### EXTRACTED ENTRIES

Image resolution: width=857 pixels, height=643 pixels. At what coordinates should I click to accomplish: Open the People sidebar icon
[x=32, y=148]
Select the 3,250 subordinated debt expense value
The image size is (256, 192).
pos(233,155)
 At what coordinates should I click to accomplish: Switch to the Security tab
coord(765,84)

######
### EXTRACTED ENTRIES

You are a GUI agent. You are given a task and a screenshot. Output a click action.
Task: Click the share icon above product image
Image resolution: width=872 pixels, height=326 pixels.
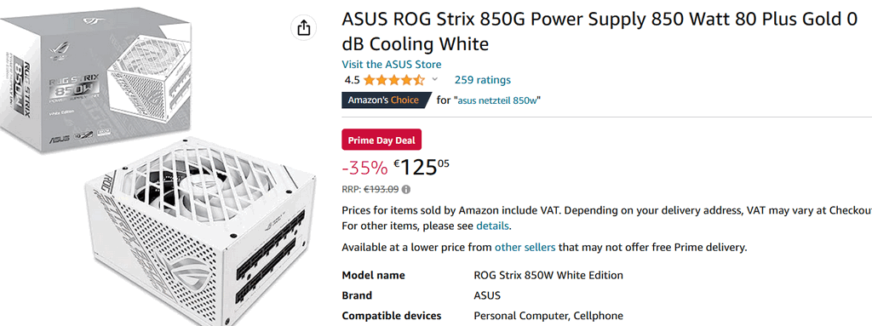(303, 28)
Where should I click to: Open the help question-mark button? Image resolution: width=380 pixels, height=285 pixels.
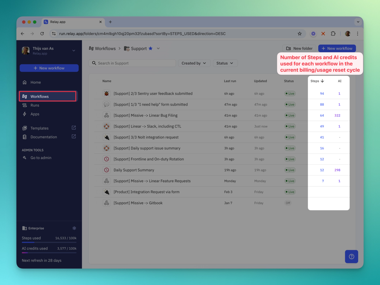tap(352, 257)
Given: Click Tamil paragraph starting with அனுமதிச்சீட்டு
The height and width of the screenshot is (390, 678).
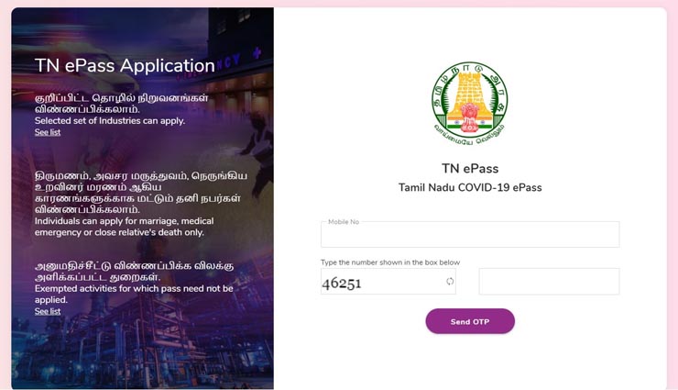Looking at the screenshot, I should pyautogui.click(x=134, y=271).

######

* _WHAT IS NEEDED_: Nothing but the lines above, starting at the line that contains "Task: Click the" and ending at the line that contains "Given: Click Tamil", should be given again, exactly and without the pictures.

* _ANSWER FOR THIS EXERCISE_:
Task: Click the share icon above product image
Image resolution: width=872 pixels, height=326 pixels.
(303, 28)
Where should I click to: Open the help question-mark button? Image resolution: width=380 pixels, height=285 pixels.
tap(352, 257)
Given: Click Tamil paragraph starting with அனுமதிச்சீட்டு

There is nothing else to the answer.